Placer Dome (PDG-T,PDG-N) and Barrick Gold (ABX-T, ABX-N) took a break from a month-long sparring match on Dec. 11, as Placer agreed to drop its poison pill in exchange for more time.
Barrick had previously asked the British Columbia Securities Commission (BCSC) for a cease-trade order on Placer’s shareholder’s rights plan. The plan is described as a poison pill because it would let shareholders of the Vancouver-based company buy shares at a discount under certain conditions and was designed to help fend off unwanted takeover bids.
Placer agreed to waive the rights after Toronto-based Barrick committed to extending its offer until mid-January, giving Placer more time to either find a white knight or negotiate a sweeter deal with Barrick.
Barrick has dropped its request to the BCSC and has agreed to extend its takeover bid deadline to Jan. 16 from Dec. 20.
Peter Tomsett, president and chief executive of Placer Dome, said in a statement that waiving the rights plan for Barrick’s offer would eliminate the distraction of legal and regulatory challenges.
John Ing, an analyst with Maison Placements in Toronto, says squabbling between the two majors over the past month has been posturing, and that events are now unfolding as he expected.
“Placer would eventually, through back channels or directly, begin discussions with Barrick,” Ing says.
And while Ing says the bid is likely to be sweetened slightly, Barrick has consistently said that its offer is fair, as it includes a 24% premium on Placer’s share price at the time the offer was made.
For its part, Placer has set up a data room to allow other companies to look at its books with a view to eliciting a competing offer, most notably from Denver-based Newmont Mining (NMC-T, NEM-N). If Barrick takes over Placer, it would leapfrog Newmont as the world’s number-one gold producer.
But questions have recently been raised regarding Newmont’s interest. While the company is said to be keen on Placer’s assets in Nevada, Ing says Newmont has reservations about Placer’s over-budget South Deep project in South Africa, and operations in Papua New Guinea.
In addition to such concerns, Ing says the Securities and Exchange Commission is also a deterrent.

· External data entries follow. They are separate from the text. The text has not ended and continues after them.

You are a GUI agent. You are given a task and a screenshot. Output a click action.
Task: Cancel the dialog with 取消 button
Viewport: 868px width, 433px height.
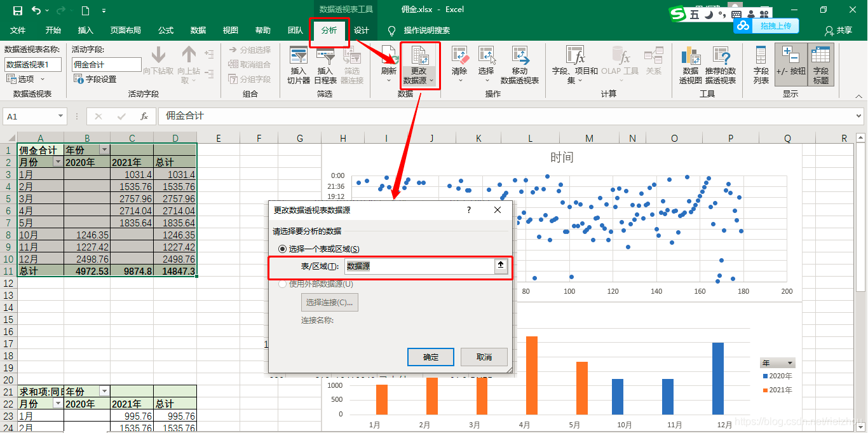pos(484,357)
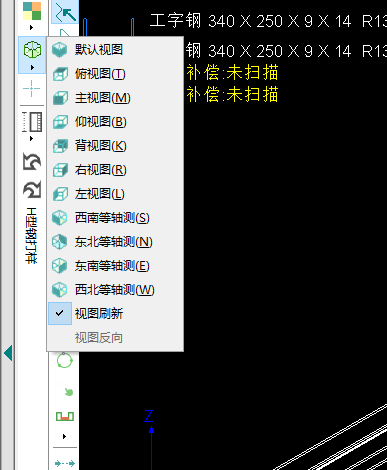387x470 pixels.
Task: Select 东南等轴测(E) isometric view
Action: point(115,266)
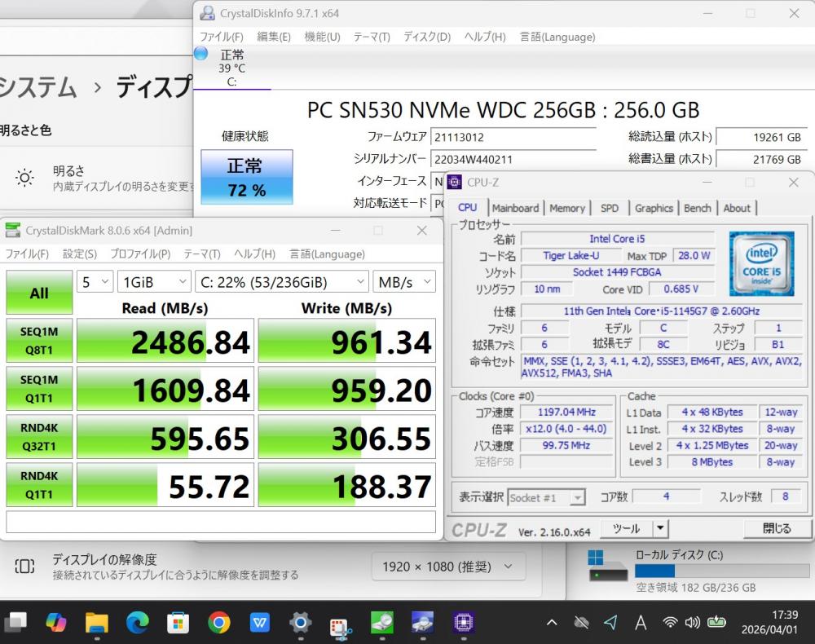
Task: Open the MB/s unit dropdown
Action: (x=404, y=282)

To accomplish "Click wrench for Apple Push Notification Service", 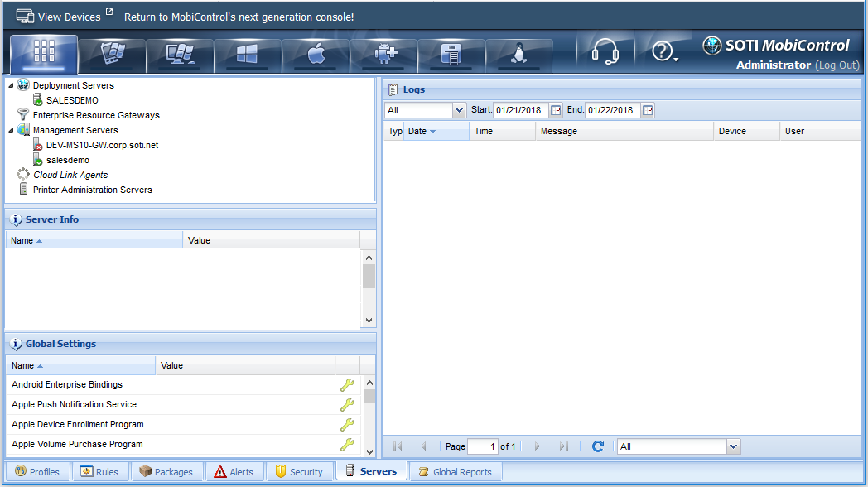I will pos(347,405).
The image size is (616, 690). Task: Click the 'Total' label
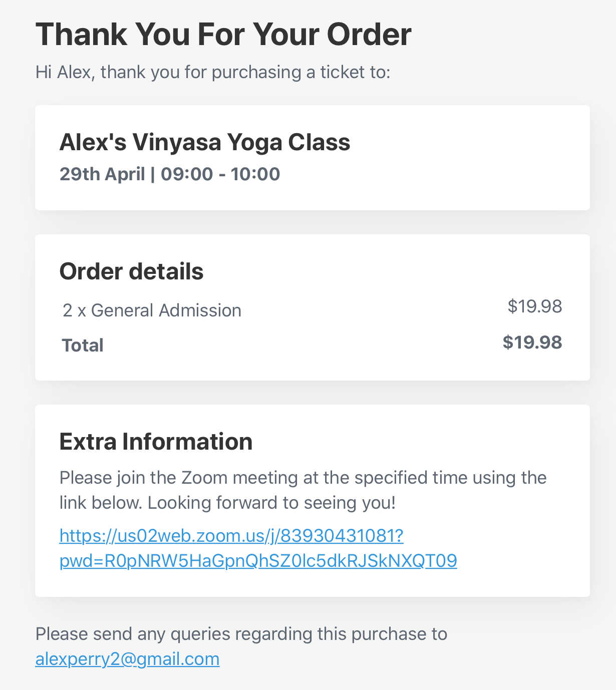[83, 346]
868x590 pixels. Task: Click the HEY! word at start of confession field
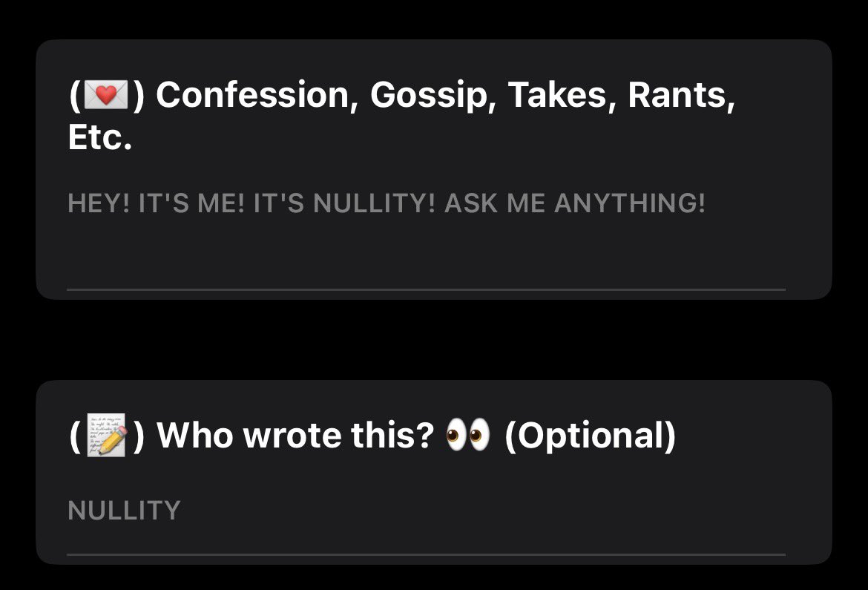pos(99,203)
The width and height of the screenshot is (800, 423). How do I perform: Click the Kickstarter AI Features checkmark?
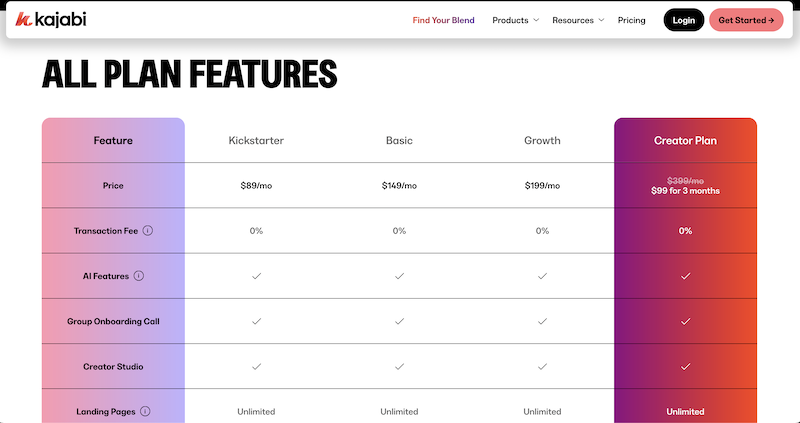coord(256,276)
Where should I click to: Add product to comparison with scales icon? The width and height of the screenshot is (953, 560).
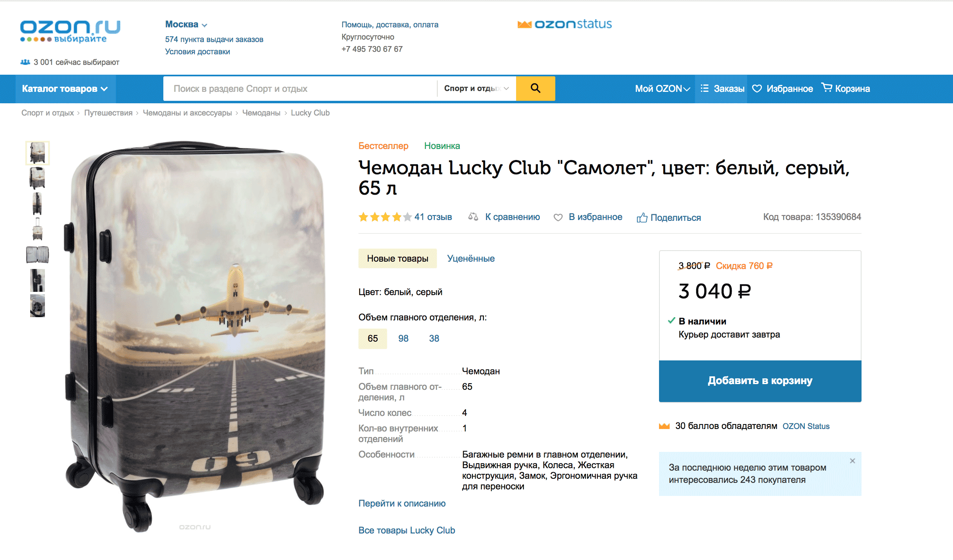click(x=473, y=217)
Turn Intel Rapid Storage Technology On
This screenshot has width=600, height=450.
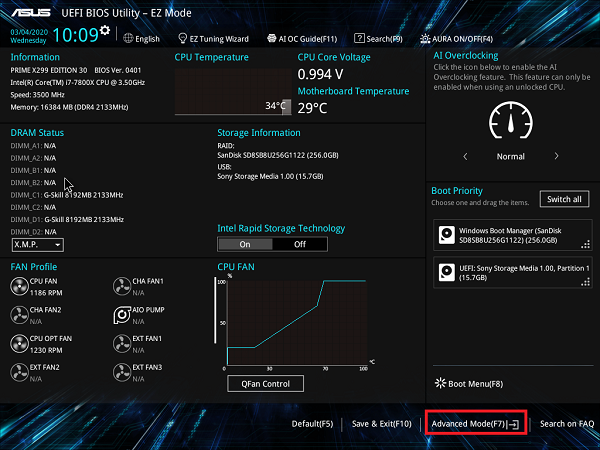tap(245, 243)
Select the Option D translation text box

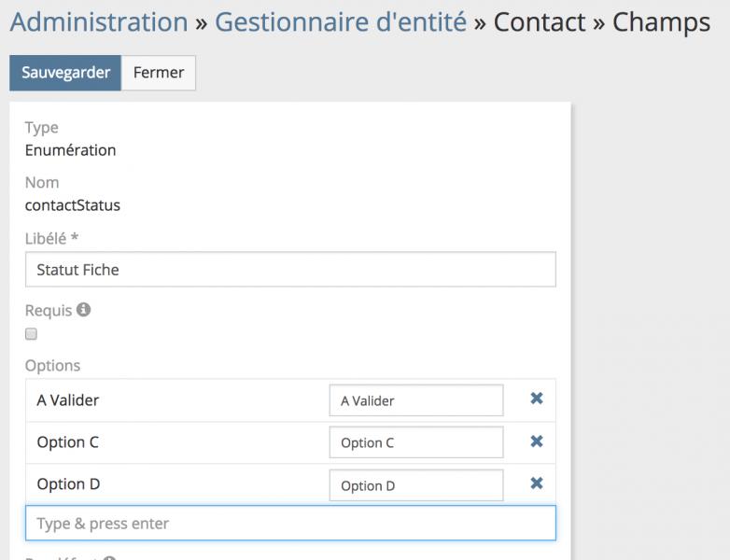(415, 485)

It took Newmont over a year to satisfy SEC requirements for its 2002 takeover of Frano-Nevada Mining.
As a Canadian-based company, Barrick does not have to deal with such burdensome regulations.

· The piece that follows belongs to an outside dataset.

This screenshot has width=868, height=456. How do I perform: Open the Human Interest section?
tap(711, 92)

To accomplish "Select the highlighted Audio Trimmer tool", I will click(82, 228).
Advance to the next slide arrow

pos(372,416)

“Barrick already has their circulars in the mail,” Ing says.
Placer Dome’s board previously recommended that its shareholders reject Barrick’s offer and not tender their shares, arguing the offer was opportunistic and didn’t fully value Placer’s assets.
Barrick’s offer is for $20.50 for each Placer Dome share, with about 87% offered in Barrick stock and 13% in cash.
The bid includes a side deal with fellow Canadian miner, Goldcorp, (G-T, GG-N), which would buy Placer Dome’s Canadian assets for $1.35 billion, should the takeover succeed.